This past Saturday I took a group from our church to visit the Holocaust Museum in Washington, D.C. Each time I visit the museum I leave with a renewed sense of the magnitude of the horror that was visited on the Jewish people. My mind cannot grasp the inhumanity of man that was the holocaust. But I also struggle with God. How could a God of grace stand by as His chosen people suffered such brutality, torture and death?
Intellectually I understand that as a race of people humanity has turned away from God. I understand that sin, not God, is the root cause of the problem. I understand that the death camps, the gas chambers and the ovens demonstrate just how sinful man can be without God. But I still struggle – not intellectually but emotionally.
Even though I always come away from the museum in an emotional dilemma, I also come away with two other thoughts. The first is that given the right set of circumstances, we all have the potential for great evil within us. The prophet Jeremiah wrote, the heart is deceitful above all things, And desperately wicked; Who can know it? (Jeremiah 17:9). It is only as Christ changes our hearts that we can overcome the wickedness that is in us.
The second thought is that God in His grace was there in the midst of the holocaust. One of the displays in the museum is simply titled Rescuers. On the wall are literally thousands of names of people who, at great personal risk, rescued Jewish people from death. While the average person visiting the museum will read the list of names and admire those people for their selfless acts of sacrifice, as Christian we understand that behind each action God was at work. God often uses people, even wicked people, as avenues of His grace. Pharaoh (Romans 9), Cyrus (Isaiah 45) and Herod (Matthew 2) are examples of God fulfilling His plan through the lives and actions of people that we would not expect Him to use. God’s grace often comes through channels that we least expect. The issue is not the channel of grace but the Giver of grace.

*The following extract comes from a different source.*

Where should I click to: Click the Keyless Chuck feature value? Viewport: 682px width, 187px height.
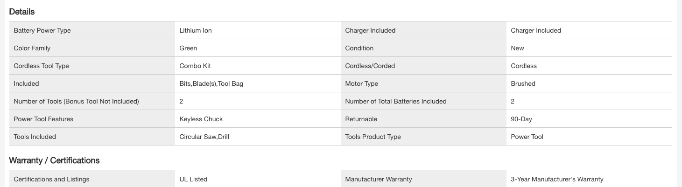(201, 119)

Life is filled with experiences that we cannot emotionally reconcile with a God of grace. Sometimes the problem is that we focus so much on the hurtful experience that we miss the healing evidence of His grace. Periodically we need to be reminded that His grace is sufficient (1 Corinthians 12:9) for whatever we face in life. We need to be reminded that even in the worst of life, if we look hard enough, we will find grace.